§ **DATASET ENTRIES**

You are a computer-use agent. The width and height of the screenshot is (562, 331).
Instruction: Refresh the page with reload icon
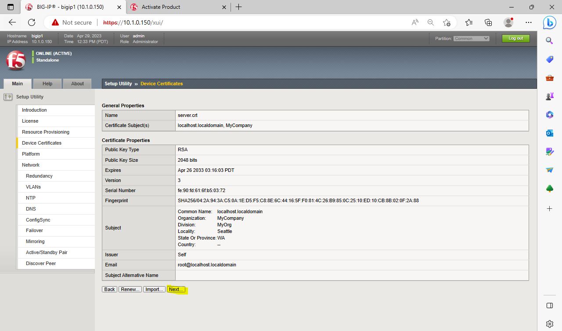(32, 22)
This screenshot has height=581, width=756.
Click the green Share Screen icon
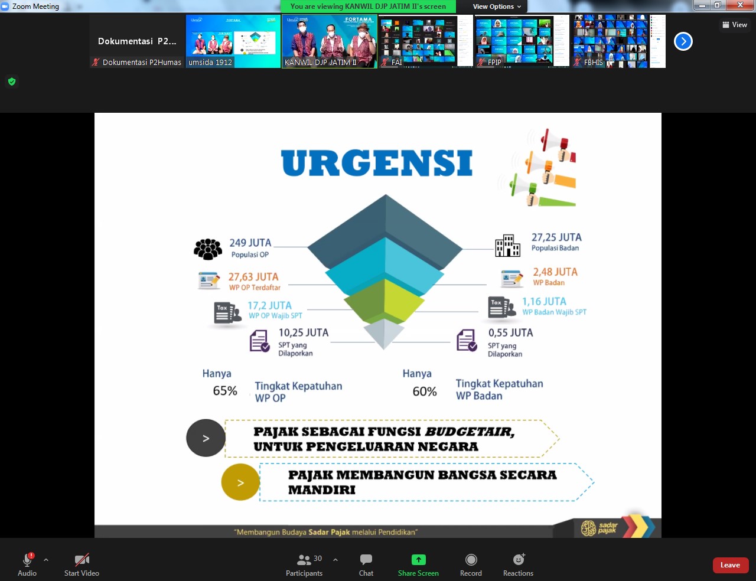tap(418, 560)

§ **WHAT YOU NEED TO DO**
Omit the pictures and output all of the other material exactly.

§ **WRITTEN RESPONSE**
You are a computer-use agent. The width and height of the screenshot is (562, 331).
Instruction: Refresh the page with reload icon
(32, 22)
This screenshot has height=581, width=756.
Click the green Share Screen icon
tap(418, 560)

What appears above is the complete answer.